Chainlink, a company that specializes in blockchain-based smart contracts, has acquired DECO HTTPS/TLS data transmission technology from Cornell University, according to a prepared statement. The company announced the acquisition at this month’s Smart Contract Summit for decentralized finance (DeFi) developers.
This is M&A deal 349 that ChannelE2E has covered so far in 2020. See the full M&A deal list here.
DECO was developed by former RSA Chief Scientist Ari Juels, who joins Chainlink Labs as its Chief Scientist. In this role, Juels will oversee the implementation of DECO and other Web 3.0 technologies, Chainlink stated.
DECO extends the data security capabilities of HTTPS and TLS, Chainlink noted. It guarantees that data remains private when it is delivered from both private and premium data sources.

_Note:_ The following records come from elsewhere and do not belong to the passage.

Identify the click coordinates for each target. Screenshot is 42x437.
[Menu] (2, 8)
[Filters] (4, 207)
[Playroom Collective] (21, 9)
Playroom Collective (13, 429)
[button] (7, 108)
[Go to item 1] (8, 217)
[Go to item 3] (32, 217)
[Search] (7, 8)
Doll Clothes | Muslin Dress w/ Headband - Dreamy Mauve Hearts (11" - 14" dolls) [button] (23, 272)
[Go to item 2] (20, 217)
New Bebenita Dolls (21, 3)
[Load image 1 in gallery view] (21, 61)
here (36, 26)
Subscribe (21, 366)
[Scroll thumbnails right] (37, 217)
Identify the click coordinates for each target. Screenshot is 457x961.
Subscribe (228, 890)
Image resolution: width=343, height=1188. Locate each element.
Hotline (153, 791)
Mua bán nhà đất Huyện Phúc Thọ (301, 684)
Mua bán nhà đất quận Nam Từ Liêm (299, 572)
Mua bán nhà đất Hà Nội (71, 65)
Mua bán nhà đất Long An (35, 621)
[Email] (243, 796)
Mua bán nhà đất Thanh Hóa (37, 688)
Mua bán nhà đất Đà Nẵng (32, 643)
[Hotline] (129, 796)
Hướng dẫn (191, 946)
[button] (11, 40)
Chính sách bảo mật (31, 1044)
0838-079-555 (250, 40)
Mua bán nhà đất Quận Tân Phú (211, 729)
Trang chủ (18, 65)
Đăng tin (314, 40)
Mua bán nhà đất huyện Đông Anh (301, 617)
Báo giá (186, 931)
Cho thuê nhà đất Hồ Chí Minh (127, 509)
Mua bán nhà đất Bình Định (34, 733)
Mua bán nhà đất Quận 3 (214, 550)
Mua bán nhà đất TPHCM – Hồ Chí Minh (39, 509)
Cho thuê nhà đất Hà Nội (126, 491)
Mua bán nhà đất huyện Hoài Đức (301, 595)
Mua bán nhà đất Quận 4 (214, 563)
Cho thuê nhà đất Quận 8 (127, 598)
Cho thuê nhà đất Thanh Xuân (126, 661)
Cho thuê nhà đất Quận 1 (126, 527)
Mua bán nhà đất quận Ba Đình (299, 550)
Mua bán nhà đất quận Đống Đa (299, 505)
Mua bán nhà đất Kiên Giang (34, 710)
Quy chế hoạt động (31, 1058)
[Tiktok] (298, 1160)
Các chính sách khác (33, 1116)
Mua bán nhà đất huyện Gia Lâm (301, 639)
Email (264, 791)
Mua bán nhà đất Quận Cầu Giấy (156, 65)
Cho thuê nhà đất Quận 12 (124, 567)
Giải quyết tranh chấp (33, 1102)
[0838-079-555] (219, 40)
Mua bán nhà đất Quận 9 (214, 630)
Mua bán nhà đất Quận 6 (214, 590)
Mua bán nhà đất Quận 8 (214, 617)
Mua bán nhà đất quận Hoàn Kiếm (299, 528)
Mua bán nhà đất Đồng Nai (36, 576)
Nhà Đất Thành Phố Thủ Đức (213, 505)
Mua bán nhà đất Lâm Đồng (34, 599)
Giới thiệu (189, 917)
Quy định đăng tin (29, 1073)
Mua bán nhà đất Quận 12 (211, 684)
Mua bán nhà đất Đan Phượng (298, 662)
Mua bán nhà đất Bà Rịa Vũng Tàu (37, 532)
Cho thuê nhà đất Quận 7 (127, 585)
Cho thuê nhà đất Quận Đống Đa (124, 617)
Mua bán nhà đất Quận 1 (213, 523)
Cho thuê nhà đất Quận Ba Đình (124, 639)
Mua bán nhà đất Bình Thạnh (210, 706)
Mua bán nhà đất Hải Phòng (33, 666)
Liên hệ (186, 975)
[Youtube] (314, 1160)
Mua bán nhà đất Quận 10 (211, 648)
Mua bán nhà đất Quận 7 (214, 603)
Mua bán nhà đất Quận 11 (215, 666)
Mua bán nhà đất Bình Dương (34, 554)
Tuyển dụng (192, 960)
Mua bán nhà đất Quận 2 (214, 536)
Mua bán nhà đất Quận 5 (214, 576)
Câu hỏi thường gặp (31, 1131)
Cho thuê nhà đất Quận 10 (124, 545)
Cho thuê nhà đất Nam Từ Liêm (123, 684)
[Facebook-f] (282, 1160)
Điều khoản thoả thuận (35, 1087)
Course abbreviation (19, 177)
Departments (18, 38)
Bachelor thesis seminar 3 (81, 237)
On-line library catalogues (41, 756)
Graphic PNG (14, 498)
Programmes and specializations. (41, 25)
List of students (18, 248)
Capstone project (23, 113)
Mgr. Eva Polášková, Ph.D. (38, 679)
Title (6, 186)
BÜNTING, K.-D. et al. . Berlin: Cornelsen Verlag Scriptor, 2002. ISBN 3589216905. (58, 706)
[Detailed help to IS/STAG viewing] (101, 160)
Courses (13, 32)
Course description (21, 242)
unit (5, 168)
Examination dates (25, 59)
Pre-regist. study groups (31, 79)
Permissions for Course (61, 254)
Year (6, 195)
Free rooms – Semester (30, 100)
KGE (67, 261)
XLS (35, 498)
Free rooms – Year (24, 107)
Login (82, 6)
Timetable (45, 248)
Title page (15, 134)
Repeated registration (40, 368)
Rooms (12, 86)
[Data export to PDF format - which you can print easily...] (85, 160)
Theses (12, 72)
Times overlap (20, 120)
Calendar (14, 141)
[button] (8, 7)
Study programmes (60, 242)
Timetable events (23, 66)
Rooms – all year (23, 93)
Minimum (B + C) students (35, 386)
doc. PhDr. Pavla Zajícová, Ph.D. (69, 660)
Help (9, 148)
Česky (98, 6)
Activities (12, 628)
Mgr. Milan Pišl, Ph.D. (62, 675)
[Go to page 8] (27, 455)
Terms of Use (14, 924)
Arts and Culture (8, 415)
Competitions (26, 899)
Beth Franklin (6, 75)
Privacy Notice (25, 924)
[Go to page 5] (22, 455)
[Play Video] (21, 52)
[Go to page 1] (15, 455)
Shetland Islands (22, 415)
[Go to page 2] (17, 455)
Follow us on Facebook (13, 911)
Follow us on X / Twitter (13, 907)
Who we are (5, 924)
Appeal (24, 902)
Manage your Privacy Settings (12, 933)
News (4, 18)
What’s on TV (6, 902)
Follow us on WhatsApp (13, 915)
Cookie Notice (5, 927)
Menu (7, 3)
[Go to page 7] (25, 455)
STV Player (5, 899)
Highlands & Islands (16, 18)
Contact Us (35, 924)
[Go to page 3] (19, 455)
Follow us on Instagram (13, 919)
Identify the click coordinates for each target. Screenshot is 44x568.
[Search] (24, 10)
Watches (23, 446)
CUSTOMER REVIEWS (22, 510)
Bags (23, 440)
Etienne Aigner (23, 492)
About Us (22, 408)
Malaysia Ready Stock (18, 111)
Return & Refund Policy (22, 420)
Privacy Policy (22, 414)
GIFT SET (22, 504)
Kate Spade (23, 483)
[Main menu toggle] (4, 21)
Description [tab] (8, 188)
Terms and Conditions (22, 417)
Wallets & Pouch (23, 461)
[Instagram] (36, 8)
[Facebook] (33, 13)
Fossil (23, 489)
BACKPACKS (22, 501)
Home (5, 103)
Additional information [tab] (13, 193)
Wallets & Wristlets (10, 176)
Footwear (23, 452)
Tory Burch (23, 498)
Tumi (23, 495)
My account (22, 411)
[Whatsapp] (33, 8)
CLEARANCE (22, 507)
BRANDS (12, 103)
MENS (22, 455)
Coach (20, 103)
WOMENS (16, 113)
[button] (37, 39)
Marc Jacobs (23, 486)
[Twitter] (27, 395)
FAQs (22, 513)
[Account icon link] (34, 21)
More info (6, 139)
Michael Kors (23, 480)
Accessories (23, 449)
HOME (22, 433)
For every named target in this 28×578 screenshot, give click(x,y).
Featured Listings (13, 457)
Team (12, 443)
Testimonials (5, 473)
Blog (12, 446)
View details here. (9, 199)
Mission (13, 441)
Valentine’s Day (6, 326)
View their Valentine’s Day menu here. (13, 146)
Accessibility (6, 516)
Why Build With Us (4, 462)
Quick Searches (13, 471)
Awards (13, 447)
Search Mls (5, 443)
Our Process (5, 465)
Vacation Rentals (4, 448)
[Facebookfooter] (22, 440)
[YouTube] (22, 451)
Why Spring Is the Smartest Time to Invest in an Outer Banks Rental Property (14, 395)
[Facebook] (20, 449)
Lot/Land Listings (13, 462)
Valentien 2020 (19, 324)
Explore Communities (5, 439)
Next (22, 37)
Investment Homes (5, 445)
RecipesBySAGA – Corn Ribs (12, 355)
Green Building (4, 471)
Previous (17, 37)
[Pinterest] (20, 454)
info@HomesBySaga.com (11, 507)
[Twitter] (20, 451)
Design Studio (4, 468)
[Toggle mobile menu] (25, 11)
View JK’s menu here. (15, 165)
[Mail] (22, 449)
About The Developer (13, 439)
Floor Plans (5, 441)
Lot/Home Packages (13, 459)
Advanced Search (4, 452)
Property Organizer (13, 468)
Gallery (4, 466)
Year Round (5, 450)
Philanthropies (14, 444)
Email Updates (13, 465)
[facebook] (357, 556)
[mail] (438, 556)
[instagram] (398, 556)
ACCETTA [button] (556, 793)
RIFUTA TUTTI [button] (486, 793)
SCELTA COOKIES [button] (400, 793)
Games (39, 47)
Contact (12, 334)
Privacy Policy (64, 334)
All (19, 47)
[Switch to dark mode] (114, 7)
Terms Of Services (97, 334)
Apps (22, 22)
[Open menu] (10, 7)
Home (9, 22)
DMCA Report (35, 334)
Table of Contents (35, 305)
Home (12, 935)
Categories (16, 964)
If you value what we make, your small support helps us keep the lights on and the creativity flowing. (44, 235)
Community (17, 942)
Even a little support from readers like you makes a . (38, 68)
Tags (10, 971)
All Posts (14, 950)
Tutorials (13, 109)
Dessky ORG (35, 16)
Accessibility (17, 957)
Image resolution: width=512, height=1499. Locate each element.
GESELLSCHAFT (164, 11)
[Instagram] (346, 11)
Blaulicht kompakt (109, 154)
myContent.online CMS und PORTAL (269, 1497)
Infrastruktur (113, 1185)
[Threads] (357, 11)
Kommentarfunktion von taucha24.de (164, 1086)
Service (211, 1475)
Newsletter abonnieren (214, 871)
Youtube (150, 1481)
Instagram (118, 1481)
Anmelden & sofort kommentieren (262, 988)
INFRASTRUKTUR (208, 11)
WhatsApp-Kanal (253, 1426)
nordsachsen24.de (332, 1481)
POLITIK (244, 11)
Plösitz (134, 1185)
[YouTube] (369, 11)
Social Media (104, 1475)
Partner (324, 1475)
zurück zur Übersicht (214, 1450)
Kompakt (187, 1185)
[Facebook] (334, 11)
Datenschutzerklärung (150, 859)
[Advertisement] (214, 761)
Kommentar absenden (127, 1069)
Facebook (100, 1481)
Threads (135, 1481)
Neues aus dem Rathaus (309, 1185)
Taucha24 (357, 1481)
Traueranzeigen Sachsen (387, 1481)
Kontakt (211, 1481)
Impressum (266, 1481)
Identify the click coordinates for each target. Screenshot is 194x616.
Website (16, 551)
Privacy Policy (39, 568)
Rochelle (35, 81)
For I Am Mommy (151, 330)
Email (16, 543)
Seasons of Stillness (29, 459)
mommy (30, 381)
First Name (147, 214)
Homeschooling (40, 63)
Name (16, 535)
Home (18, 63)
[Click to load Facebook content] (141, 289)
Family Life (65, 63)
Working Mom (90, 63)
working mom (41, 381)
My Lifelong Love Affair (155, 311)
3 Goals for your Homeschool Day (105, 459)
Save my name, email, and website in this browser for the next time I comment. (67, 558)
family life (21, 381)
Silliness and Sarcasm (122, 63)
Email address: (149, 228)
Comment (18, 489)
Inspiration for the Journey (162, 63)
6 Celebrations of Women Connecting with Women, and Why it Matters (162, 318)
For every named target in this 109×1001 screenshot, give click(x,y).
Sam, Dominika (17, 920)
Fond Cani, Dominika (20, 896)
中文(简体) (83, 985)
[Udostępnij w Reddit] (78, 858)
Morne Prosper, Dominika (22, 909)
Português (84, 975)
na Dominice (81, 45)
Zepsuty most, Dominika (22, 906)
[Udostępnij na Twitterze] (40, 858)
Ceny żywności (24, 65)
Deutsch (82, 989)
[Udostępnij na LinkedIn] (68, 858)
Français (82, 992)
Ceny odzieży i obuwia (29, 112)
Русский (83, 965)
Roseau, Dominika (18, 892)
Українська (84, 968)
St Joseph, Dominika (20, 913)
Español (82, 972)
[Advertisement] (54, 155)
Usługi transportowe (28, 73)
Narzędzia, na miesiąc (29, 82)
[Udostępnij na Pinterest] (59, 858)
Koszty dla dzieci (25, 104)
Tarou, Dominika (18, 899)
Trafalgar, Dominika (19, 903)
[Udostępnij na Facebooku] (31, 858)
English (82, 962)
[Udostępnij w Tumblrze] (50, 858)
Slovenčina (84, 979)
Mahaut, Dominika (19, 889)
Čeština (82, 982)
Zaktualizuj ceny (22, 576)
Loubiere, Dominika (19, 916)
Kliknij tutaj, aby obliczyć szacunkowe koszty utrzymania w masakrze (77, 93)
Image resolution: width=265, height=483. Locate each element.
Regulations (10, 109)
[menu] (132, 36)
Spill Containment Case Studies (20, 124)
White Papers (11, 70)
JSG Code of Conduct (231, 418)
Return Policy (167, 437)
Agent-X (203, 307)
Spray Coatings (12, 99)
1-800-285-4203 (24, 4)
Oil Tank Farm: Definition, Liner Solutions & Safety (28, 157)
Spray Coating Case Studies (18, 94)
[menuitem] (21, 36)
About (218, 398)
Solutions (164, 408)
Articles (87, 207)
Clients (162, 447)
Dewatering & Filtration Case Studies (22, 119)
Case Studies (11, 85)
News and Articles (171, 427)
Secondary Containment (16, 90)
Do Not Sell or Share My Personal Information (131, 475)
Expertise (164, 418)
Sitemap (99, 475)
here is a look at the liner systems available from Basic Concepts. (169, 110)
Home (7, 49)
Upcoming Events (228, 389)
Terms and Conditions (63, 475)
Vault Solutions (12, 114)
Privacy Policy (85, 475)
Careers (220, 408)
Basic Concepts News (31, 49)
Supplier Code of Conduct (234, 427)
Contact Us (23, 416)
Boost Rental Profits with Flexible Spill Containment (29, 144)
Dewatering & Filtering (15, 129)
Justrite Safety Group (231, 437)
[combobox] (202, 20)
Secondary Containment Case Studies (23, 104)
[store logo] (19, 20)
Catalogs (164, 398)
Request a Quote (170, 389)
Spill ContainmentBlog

In addition, DECO simultaneously provides private and premium data across the Internet and maintains its confidentiality and security, Chainlink indicated. To do so, DECO leverages cryptography and zero-knowledge proofs from servers using HTTPS/TLS, without releasing data externally.
DECO also provides previously unavailable data security when organizations transfer data over the Internet, Chainlink co-founder Sergey Nazarov said. As a result, DECO increases the security of private and premium data that becomes available for use by Web 2.0 and Web 3.0 applications.
What Does the DECO Acquisition Mean for Chainlink?
DECO provides an additional layer of security, so previously inaccessible data can be made available to existing web systems, blockchains and smart contracts, Chainlink pointed out. Furthermore, DeFi professionals and organizations can use a DECO-enabled Chainlink Node to:
Provide data to blockchains and any associated DeFi protocols and smart contracts.
Verify the state of private data without releasing the information held in internal systems.
Enable consumers to review their personal data without giving applications full access to their personal accounts.
Chainlink technology lets end-users build blockchain-based smart contracts that securely access off-chain data feeds, web APIs and traditional bank payments, the company stated. It also drives the use of smart contracts in financial services, insurance and other highly regulated industries.